• [Jobs]
1. Translate this sentence from the fixed-pitch prop thread into Spanish: "Go up higher than that 8,500' and you are producing less than 75% at the same RPM."
2. Please list every first name of a person that appears in the fixed-pitch prop thread.
3. Pick up the fixed-pitch prop thread after its final sentence and write the next reply.

-------- Provided passage

R

rv620mr

Member
With a fixed pitch prop, is it necessary to know anything other than RPM to ascertain what percentage of the engine?s rated horsepower is being produced? That is, would manifold pressure, altitude, mixture, etc., all be ?accounted for? by the RPM actually being produced?

More specifically, could a person flying behind an O-360, with a fixed pitch prop, test fly the aircraft in the same cruise configuration, at different RPMs (which would mean different manifold pressures), but at a single altitude and mixture setting, record the data necessary to calculate horsepower using the Lycoming power charts, correlate the RPMs from the raw data to the percentage of power calculated from the charts, label the steam gauge tachometer with those percentages, and have a quick and accurate reference for percentage power even when flying at altitudes and mixtures different from those used during the test flight?

My gut tells me that: 1) ROP vs LOP would matter with a constant speed prop because, as power varied with mixture, the governor would vary the blades? pitch accordingly to maintain the same RPMs; but, 2) blade pitch obviously won?t vary like that with a fixed pitch prop. If a fixed pitch prop has more power delivered to it, then it spins faster and vice versa with less power. Right?

My gut also tells me that altitude would matter with a constant speed prop because, as power varied because of the varying air charge density and amount of exhaust back pressure, the governor would again vary the blades? pitch accordingly to maintain the same RPMs. But, again, the blade pitch won?t vary like that with a fixed pitch prop. Again, if a fixed pitch prop has more power delivered to it, then it spins faster and vice versa with less power. Right?

Stick and Rudder suggests that the reason a normally aspirated engine, driving a fixed pitch prop, loses RPM as altitude increases is that the friction resulting from a given RPM is constant despite the altitude increase. In other words, there is a certain friction loss at every RPM regardless of the altitude at which those RPMs are generated. It?s just that, at progressively higher altitudes, the HP required to overcome the internal friction of the engine is a progressively higher percentage of the total power available. So, does that mean a fixed pitch prop being operated at high altitude would slightly underreport, via RPMs, the percentage of rated power the engine was actually generating as compared to what that engine would report, via RPMs, at a lower altitude, because a greater proportion of the power would be needed just to overcome friction? Or, am I over-thinking this aspect?

So, in the scenario that I?ve described, does % power = RPM? If not, what am I leaving out?
 
%Power .NE. RPM

Monte,

MP is your power indicator along with a few other items such as fuel burn when leaned according to your engine manual.

That's why you can go up to 8,500' and push your throttle in all the way and if your FP is sized correctly, your engine should run right up to its redline (say 2700 RPM) while producing 75%. BTW, you can run that way all you want w/o hurting your engine. Down low, where the air is more dense and you can produce more power, thus 75% power comes at a lower RPM.

Go up higher than that 8,500' and you are producing less than 75% at the same RPM.
 
But, will it work?

Thanks, Bill and Rich.

Bill, I agree with what you wrote. But, can the "calculation" be simplified when we're only addressing fixed pitch props? Isn't MAP already accounted for / factored in to the RPM produced when using a fixed pitch prop because, other things being equal, more MAP will increase RPM while less MAP will decrease RPM?

----------------
-------- Information shown

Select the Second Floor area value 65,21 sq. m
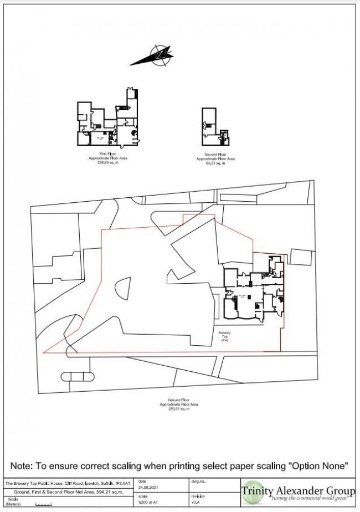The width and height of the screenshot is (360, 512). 215,163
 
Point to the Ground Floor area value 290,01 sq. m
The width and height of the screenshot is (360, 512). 182,408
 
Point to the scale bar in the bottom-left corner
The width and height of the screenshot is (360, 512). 43,504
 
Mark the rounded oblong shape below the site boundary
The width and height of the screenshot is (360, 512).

----------------

• [Responses in order]
1. Si sube por encima de esos 8,500 pies, estará produciendo menos del 75 % con las mismas RPM.

2. Monte, Bill, Rich

3.
Rich, there are some good points in that link. But, MAP is half of the "rule" of 48. So, again, isn't that already accounted for / factored in to the RPM produced when using a fixed pitch prop?

There is one other point brought to mind by Bill's post. Could the mixture be so rich (richer than best power?) or so lean (more than 50 LOP??) that RPM would not suffice to calculate percent power?

Thanks,
Monte
 
rv620mr said:
Thanks, Bill and Rich.

Bill, I agree with what you wrote. But, can the "calculation" be simplified when we're only addressing fixed pitch props?...
Click to expand...
The short answer is no. All of the same inputs are required to determine percent power regardless of whether the prop is fixed pitch or constant speed.
 
To turn a propeller in denser air requires more power (harder to turn). Air density is determined by altitude, temperature, air pressure, etc. So, rpm is affected by all those variables and not just power.
 
There us an easy way to compute horse power - but an accurate fuel flow meter is required.

The formula is:
Pounds of Fuel Per Hour/BSFC = HP

Example:
Fuel burn is 8 gallons per hour or 48 pounds per hour assuming the fuel weighs 6 pounds per gallon.
The Base Specific Fuel Consumption of my IO360 on the dyno is .51.
(this is .51 pounds fuel burn per hour per horse power)

Using the formula:
Pounds of Fuel Per Hour/ BSFC = 94.1 HP or 52.29% of 180 HP.
(fuel flow meter reading 8 gph)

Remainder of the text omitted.